What is the time required for $2500 to amount to $3000 at 6% compounded quarterly

To find the time required for $2500 to amount to $3000 at 6% compounded quarterly, we can use the formula for compound interest:

A = P(1 + r/n)^(nt)

Where:
A = the resulting amount
P = principal amount (starting amount)
r = interest rate (in decimal form)
n = number of times interest is compounded per year
t = number of years

In this case,
P = $2500
A = $3000
r = 6% = 0.06 (as a decimal)
n = 4 (compounded quarterly)

Let's substitute the known values into the formula and solve for t:

3000 = 2500(1 + 0.06/4)^(4t)

Divide both sides by 2500:

1.2 = (1 + 0.06/4)^(4t)

Take the natural logarithm (ln) of both sides:

ln(1.2) = ln[(1 + 0.06/4)^(4t)]

ln(1.2) = (4t) ln(1 + 0.06/4)

Divide both sides by ln(1 + 0.06/4):

(4t) = ln(1.2) / ln(1 + 0.06/4)

t = [ln(1.2) / ln(1 + 0.06/4)] / 4

Using a calculator, we find:

t ≈ 3.89

Thus, the time required for $2500 to amount to $3000 at 6% compounded quarterly is approximately 3.89 years.

▶ Provided data
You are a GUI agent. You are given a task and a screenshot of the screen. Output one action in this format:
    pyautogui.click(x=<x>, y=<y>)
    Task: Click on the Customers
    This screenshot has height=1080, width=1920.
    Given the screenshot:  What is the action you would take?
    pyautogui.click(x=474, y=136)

▶ Task objective
Reproduce the worked solution on quarterly compound interest from above, word for word and in full.

▶ Reply
What is the time required for $2500 to amount to $3000 at 6% compounded quarterly

To find the time required for $2500 to amount to $3000 at 6% compounded quarterly, we can use the formula for compound interest:

A = P(1 + r/n)^(nt)

Where:
A = the resulting amount
P = principal amount (starting amount)
r = interest rate (in decimal form)
n = number of times interest is compounded per year
t = number of years

In this case,
P = $2500
A = $3000
r = 6% = 0.06 (as a decimal)
n = 4 (compounded quarterly)

Let's substitute the known values into the formula and solve for t:

3000 = 2500(1 + 0.06/4)^(4t)

Divide both sides by 2500:

1.2 = (1 + 0.06/4)^(4t)

Take the natural logarithm (ln) of both sides:

ln(1.2) = ln[(1 + 0.06/4)^(4t)]

ln(1.2) = (4t) ln(1 + 0.06/4)

Divide both sides by ln(1 + 0.06/4):

(4t) = ln(1.2) / ln(1 + 0.06/4)

t = [ln(1.2) / ln(1 + 0.06/4)] / 4

Using a calculator, we find:

t ≈ 3.89

Thus, the time required for $2500 to amount to $3000 at 6% compounded quarterly is approximately 3.89 years.